Dataset extract:
◆ ◆ ◆ ◆
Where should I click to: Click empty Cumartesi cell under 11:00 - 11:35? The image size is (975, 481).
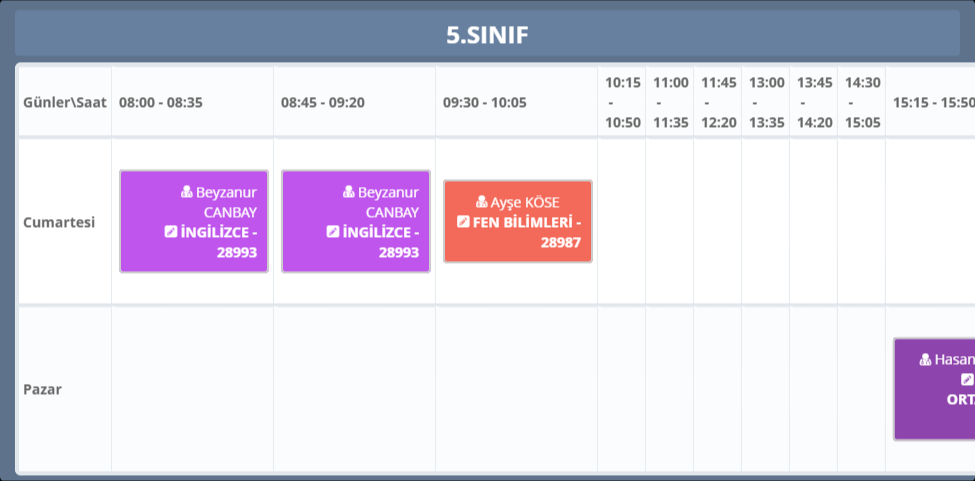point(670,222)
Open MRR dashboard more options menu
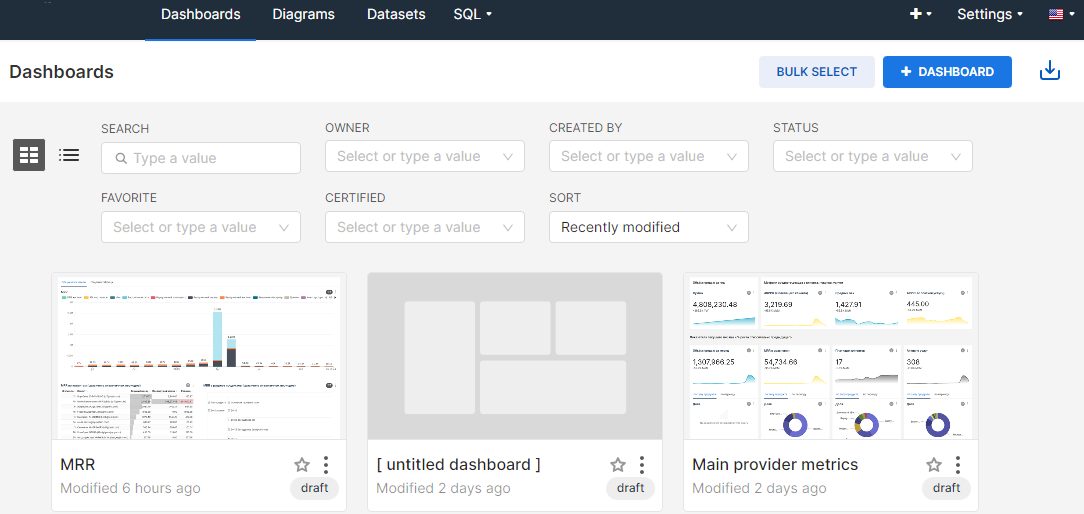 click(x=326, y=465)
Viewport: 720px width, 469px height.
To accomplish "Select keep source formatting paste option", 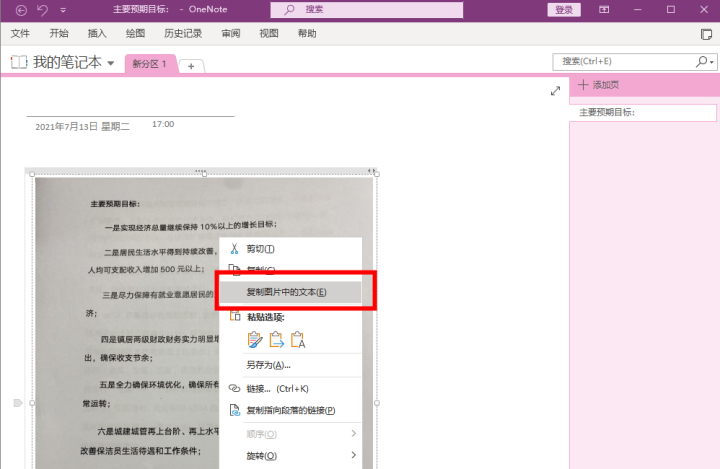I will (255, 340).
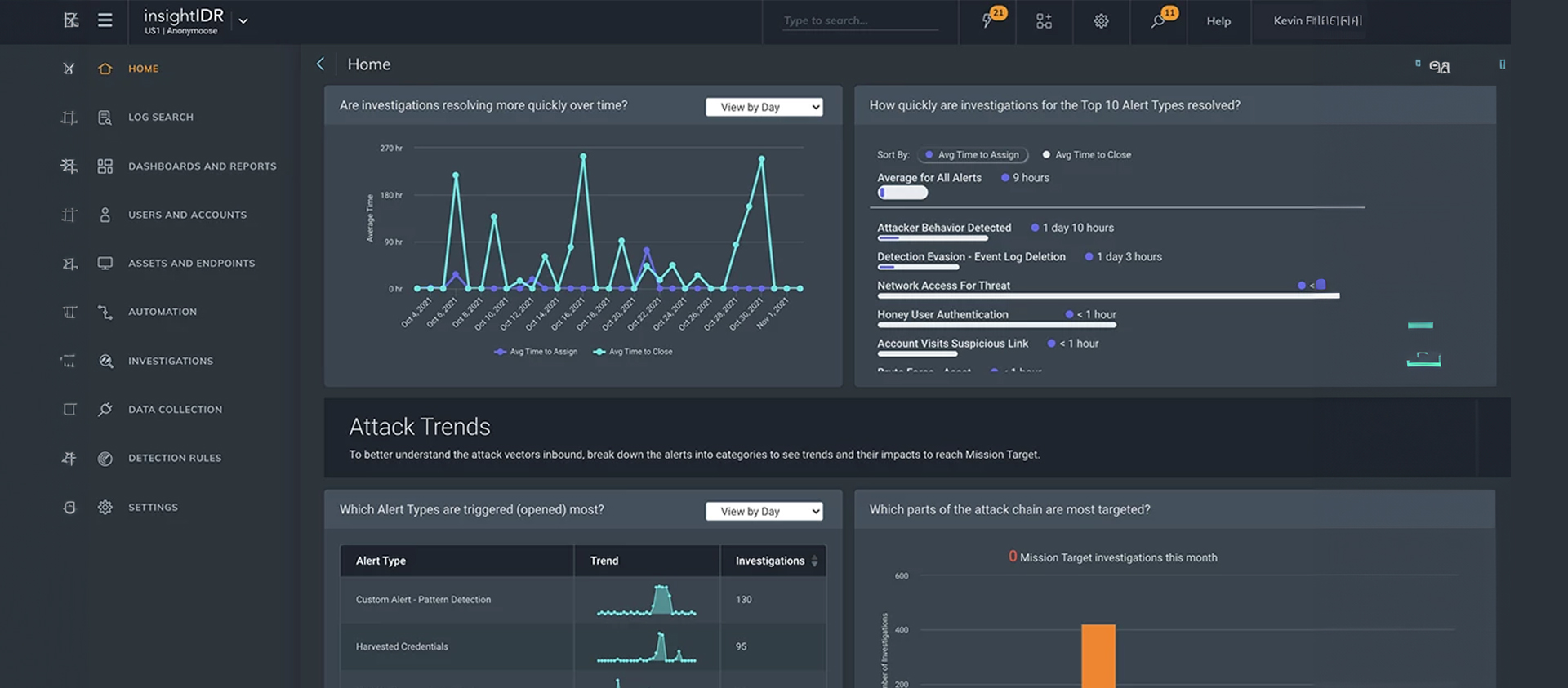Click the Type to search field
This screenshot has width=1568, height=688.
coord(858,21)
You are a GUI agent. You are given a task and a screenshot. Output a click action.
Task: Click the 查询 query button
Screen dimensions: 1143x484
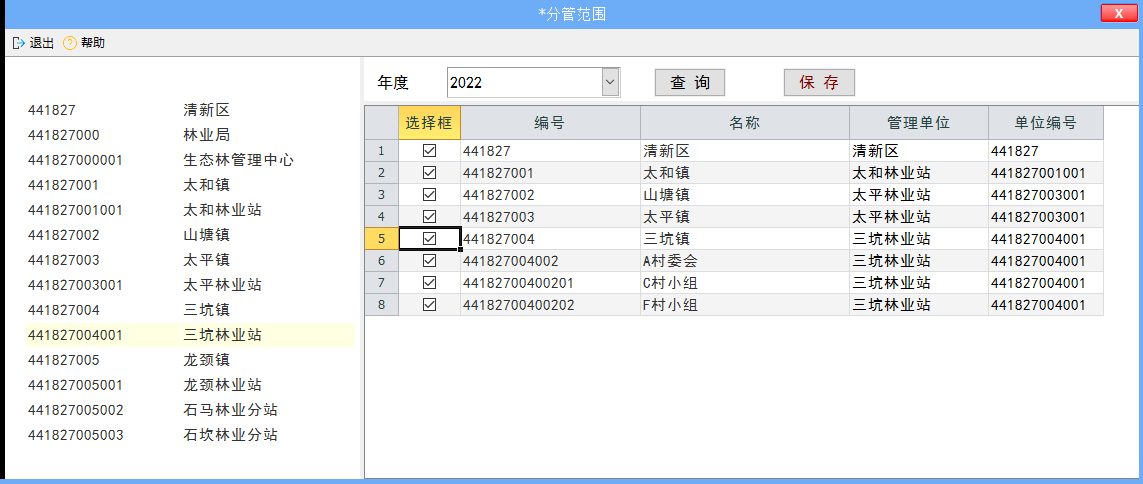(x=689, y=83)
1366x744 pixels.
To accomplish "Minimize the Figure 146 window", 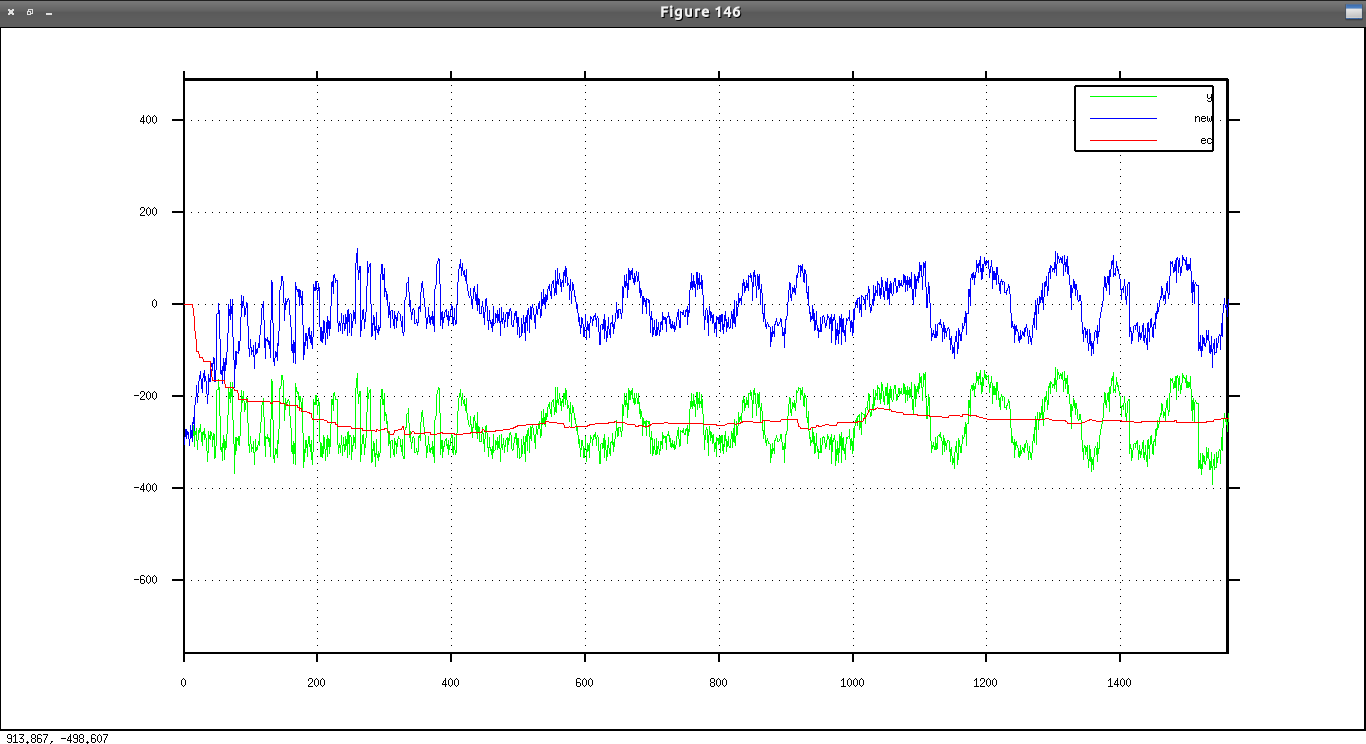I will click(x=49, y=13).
◆ ◆ ◆ ◆
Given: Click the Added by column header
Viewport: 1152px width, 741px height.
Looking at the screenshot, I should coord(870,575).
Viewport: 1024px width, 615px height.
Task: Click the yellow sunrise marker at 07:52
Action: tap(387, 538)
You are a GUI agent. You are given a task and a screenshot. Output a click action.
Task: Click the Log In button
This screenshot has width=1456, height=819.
◆ ◆ ◆ ◆
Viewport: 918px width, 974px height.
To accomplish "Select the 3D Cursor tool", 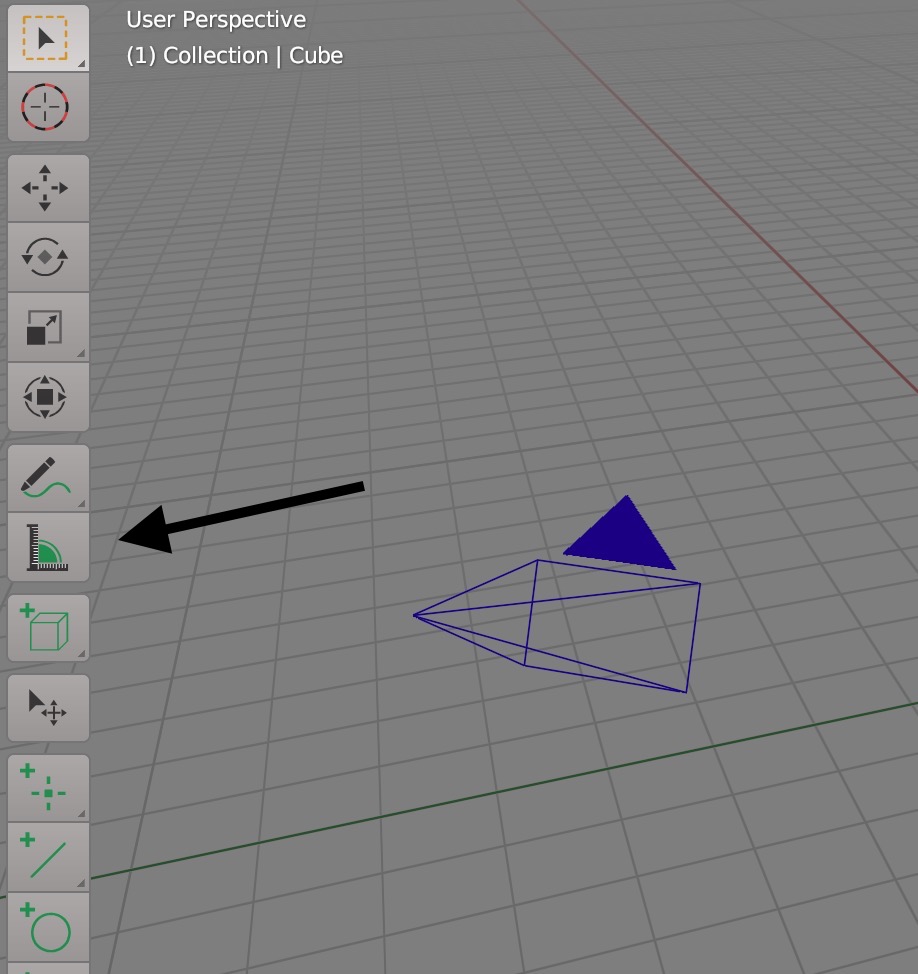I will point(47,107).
◆ ◆ ◆ ◆
To do:
From the records above, reproduce exactly the lines from the one with "Task: Click the Log In button" to the one with "This screenshot has width=1456, height=819.", both included, and no others.

Solution for this problem:
Task: Click the Log In button
This screenshot has width=1456, height=819.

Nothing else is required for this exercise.